### BRIEF
Among the entries below, only the lines starting at the one with "Open Display adapter properties for Display 1" and ending at the one with "Click the Username", both included, are to be printed exactly.
========================
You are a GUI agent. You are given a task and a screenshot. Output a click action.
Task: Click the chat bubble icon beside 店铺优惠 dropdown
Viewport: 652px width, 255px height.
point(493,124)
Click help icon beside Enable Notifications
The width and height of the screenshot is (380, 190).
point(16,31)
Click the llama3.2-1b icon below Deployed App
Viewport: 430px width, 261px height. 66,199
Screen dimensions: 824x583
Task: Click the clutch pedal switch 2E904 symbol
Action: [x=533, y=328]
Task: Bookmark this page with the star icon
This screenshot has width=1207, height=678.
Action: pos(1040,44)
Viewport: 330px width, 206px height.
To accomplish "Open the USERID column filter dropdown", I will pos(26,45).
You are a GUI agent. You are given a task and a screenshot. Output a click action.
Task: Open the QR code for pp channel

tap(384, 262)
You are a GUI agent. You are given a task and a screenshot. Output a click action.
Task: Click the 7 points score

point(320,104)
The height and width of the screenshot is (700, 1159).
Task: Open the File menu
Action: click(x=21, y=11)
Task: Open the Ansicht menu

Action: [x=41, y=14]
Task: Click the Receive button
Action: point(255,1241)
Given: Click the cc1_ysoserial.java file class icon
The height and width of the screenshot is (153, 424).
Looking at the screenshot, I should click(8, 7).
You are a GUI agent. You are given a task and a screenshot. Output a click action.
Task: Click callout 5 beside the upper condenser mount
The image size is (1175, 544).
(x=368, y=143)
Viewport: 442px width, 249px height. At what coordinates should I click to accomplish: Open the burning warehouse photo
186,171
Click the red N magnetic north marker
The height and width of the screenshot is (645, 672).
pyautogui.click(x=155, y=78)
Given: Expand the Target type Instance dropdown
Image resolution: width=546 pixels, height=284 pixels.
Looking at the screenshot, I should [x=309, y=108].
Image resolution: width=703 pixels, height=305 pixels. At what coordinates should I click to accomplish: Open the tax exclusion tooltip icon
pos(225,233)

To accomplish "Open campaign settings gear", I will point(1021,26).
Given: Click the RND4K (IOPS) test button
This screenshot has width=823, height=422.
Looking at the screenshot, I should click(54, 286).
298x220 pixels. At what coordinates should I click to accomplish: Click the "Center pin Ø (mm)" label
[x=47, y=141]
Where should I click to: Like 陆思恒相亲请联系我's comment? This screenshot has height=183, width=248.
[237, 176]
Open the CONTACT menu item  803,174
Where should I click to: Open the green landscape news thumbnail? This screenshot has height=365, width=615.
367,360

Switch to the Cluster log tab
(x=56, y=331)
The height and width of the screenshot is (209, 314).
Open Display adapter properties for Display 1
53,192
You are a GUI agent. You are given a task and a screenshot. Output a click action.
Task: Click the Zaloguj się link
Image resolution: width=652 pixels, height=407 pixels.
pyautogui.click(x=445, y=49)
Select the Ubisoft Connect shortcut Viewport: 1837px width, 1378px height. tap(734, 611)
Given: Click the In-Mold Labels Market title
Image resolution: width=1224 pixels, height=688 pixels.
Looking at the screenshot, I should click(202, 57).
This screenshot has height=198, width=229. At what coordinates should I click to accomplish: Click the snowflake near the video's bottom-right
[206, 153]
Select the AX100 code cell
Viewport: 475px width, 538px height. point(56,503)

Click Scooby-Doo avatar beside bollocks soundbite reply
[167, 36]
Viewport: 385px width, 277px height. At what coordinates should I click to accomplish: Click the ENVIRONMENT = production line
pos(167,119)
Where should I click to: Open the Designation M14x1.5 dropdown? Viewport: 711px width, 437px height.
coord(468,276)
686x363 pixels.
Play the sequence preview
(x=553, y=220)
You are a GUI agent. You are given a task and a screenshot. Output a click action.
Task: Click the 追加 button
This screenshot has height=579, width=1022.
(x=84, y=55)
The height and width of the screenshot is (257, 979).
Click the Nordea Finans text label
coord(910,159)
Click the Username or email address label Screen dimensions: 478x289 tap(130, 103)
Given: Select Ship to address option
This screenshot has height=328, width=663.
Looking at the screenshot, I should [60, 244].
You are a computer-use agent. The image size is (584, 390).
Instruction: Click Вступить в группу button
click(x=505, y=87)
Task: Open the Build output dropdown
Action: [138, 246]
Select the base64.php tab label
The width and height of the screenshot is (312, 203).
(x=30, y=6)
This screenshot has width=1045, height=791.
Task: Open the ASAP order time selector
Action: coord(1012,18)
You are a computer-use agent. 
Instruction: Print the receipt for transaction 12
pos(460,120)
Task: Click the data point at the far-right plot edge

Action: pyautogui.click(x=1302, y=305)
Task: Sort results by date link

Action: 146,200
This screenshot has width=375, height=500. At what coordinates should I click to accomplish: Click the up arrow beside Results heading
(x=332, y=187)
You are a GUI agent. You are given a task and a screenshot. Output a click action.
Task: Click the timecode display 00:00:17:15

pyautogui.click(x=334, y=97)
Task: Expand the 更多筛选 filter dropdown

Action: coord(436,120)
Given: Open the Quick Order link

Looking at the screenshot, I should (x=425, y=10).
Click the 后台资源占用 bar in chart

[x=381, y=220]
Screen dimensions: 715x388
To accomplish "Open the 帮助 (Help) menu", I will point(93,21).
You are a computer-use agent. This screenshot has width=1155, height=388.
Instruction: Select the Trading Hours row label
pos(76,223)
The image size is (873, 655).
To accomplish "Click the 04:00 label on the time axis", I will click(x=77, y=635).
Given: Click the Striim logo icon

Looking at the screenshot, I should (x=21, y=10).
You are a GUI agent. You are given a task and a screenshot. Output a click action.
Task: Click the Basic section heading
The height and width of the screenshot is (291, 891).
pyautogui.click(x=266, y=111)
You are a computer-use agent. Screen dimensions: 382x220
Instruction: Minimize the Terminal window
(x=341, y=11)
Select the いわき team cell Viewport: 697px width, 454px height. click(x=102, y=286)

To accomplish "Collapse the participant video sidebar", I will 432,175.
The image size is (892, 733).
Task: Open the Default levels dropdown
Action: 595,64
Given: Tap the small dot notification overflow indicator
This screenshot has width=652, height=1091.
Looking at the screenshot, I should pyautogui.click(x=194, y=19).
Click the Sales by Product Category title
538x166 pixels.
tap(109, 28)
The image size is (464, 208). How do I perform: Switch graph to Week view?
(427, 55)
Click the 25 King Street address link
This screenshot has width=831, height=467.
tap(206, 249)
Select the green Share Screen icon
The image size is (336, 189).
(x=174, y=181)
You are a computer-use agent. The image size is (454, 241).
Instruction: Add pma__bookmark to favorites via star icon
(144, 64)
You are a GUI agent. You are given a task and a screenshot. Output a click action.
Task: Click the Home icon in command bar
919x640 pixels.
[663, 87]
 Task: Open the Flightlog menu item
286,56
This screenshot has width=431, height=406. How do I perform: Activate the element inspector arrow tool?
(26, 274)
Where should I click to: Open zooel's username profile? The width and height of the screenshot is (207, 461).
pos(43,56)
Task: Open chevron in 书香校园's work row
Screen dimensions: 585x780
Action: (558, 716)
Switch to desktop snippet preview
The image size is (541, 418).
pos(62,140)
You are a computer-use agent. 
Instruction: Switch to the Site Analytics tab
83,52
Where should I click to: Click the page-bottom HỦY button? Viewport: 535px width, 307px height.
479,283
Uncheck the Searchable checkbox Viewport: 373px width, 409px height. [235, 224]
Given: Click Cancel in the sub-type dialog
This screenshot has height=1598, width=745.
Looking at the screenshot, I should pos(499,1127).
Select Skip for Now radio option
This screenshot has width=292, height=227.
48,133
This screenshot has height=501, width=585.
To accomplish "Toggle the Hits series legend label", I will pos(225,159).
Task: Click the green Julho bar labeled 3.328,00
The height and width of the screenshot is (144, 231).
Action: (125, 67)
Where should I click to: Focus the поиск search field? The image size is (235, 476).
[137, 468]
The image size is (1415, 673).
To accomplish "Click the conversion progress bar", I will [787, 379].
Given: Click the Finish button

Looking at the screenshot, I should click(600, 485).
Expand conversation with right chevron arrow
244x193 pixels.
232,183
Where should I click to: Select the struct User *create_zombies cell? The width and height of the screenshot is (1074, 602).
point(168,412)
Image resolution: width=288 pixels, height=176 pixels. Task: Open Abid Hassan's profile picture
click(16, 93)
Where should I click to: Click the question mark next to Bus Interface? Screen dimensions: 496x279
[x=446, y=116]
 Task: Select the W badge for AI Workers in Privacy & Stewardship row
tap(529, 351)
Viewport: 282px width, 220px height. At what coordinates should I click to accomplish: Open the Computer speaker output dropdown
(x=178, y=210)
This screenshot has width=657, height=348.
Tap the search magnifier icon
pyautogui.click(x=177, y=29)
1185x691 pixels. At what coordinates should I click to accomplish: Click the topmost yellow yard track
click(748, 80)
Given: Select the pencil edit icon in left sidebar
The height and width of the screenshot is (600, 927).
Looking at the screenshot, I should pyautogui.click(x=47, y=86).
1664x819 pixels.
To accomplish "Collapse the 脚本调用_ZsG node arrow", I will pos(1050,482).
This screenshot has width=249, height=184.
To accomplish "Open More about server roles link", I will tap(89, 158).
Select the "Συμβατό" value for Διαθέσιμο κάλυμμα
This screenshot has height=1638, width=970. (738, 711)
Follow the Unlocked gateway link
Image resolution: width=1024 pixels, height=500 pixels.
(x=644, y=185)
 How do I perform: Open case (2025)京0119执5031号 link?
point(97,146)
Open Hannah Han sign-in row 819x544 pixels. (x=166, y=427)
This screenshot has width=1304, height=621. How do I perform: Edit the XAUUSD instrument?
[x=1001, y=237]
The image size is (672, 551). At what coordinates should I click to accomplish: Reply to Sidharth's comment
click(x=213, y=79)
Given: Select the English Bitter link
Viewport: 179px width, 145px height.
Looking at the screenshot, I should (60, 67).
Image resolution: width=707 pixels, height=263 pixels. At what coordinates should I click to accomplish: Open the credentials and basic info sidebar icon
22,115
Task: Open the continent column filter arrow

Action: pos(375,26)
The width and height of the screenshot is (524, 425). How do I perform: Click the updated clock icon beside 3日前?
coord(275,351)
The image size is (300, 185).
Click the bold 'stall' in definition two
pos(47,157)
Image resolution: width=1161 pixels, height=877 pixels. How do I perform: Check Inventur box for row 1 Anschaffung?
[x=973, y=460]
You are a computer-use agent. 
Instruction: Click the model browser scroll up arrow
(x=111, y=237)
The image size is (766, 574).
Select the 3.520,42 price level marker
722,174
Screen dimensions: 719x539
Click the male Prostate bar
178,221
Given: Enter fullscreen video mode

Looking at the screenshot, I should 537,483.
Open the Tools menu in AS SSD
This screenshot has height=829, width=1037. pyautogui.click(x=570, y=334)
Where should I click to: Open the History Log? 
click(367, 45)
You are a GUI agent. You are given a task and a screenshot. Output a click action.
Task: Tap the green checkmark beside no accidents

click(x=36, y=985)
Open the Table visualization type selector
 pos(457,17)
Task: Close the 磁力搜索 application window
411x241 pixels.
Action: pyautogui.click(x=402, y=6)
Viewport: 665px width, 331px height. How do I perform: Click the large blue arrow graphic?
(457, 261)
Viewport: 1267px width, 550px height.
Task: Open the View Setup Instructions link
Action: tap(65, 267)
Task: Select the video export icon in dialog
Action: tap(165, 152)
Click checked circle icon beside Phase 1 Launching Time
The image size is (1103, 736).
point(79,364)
========================
### WRITTEN RESPONSE
Open Display adapter properties for Display 1
53,192
You are a GUI agent. You are given a task and a screenshot. Output a click action.
Task: Click the Zaloguj się link
Image resolution: width=652 pixels, height=407 pixels.
pyautogui.click(x=445, y=49)
Select the Ubisoft Connect shortcut Viewport: 1837px width, 1378px height. tap(734, 611)
Given: Click the In-Mold Labels Market title
Image resolution: width=1224 pixels, height=688 pixels.
Looking at the screenshot, I should click(202, 57).
This screenshot has height=198, width=229. At what coordinates should I click to accomplish: Click the snowflake near the video's bottom-right
[206, 153]
Select the AX100 code cell
Viewport: 475px width, 538px height. point(56,503)

Click Scooby-Doo avatar beside bollocks soundbite reply
[167, 36]
Viewport: 385px width, 277px height. At what coordinates should I click to accomplish: Click the ENVIRONMENT = production line
pos(167,119)
Where should I click to: Open the Designation M14x1.5 dropdown? Viewport: 711px width, 437px height.
coord(468,276)
686x363 pixels.
Play the sequence preview
(x=553, y=220)
You are a GUI agent. You are given a task and a screenshot. Output a click action.
Task: Click the 追加 button
This screenshot has height=579, width=1022.
(x=84, y=55)
The height and width of the screenshot is (257, 979).
Click the Nordea Finans text label
coord(910,159)
Click the Username or email address label Screen dimensions: 478x289 tap(130, 103)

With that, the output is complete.